→ **Stored items from a collection**
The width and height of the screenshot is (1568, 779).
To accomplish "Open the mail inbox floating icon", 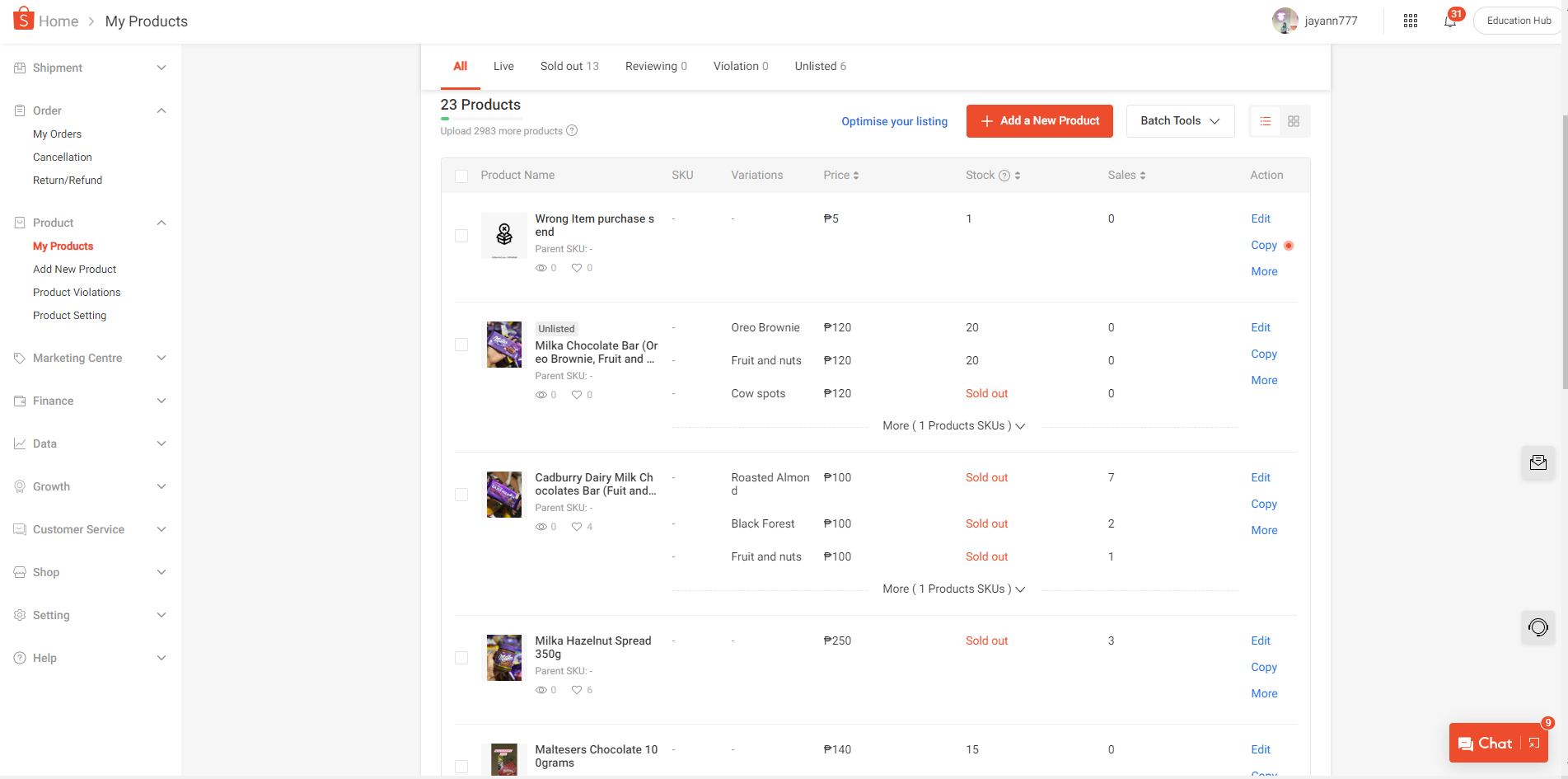I will click(x=1538, y=462).
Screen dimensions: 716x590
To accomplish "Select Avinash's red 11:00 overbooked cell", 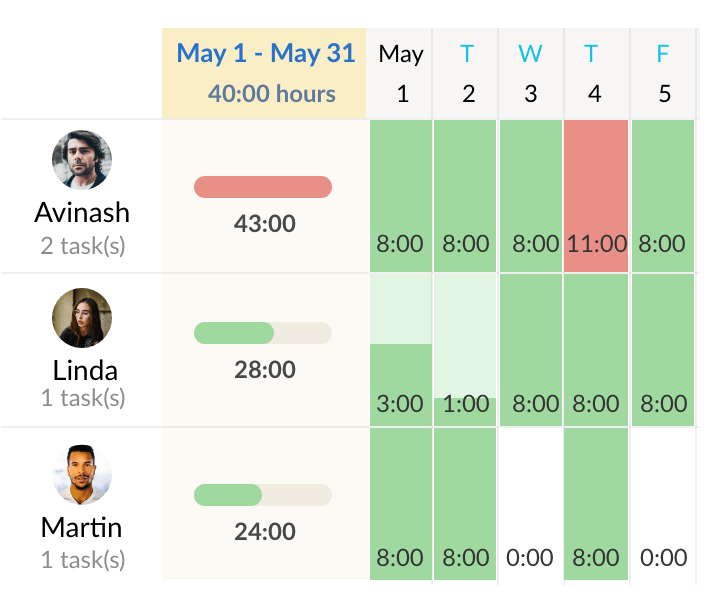I will pos(596,196).
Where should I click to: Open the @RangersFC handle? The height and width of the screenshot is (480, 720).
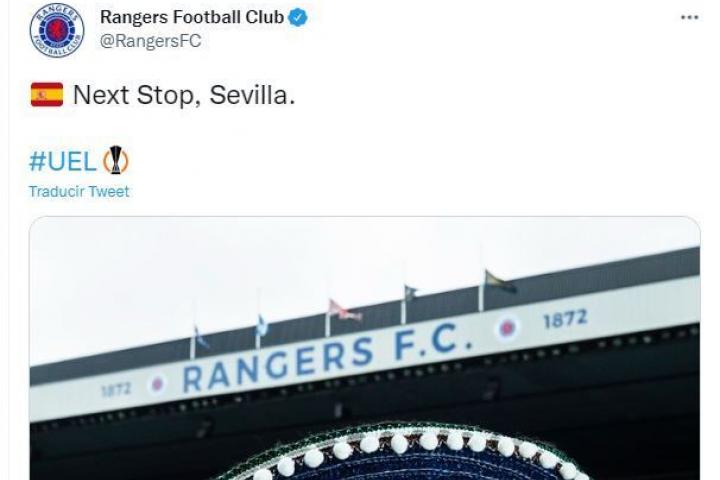(x=151, y=41)
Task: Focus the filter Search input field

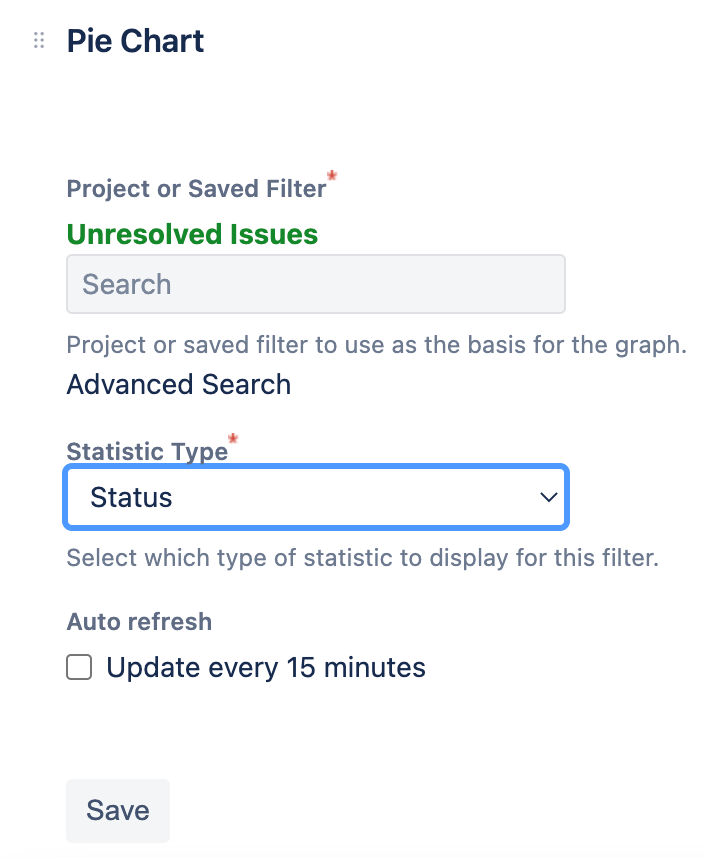Action: click(x=316, y=284)
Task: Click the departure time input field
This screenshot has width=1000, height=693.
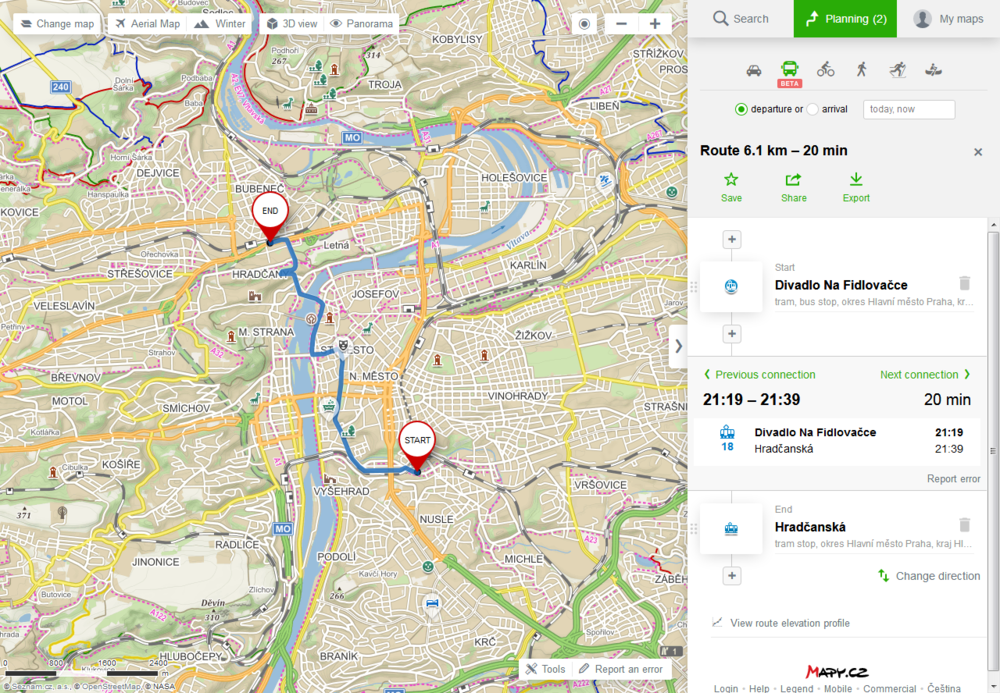Action: tap(909, 109)
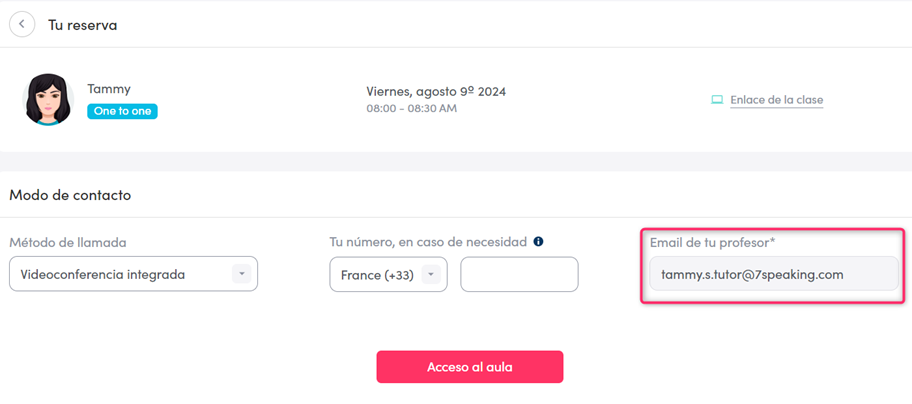Click the One to one badge
The image size is (912, 404).
coord(122,111)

→ **What to do**
Without the pictures, transcribe exactly the lines above from the one containing "Task: Focus the filter Search input field" through the last.

→ **Finished exercise**
Task: Focus the filter Search input field

Action: click(x=316, y=284)
Task: Click the departure time input field
This screenshot has width=1000, height=693.
Action: tap(909, 109)
Click the One to one badge
The image size is (912, 404).
coord(122,111)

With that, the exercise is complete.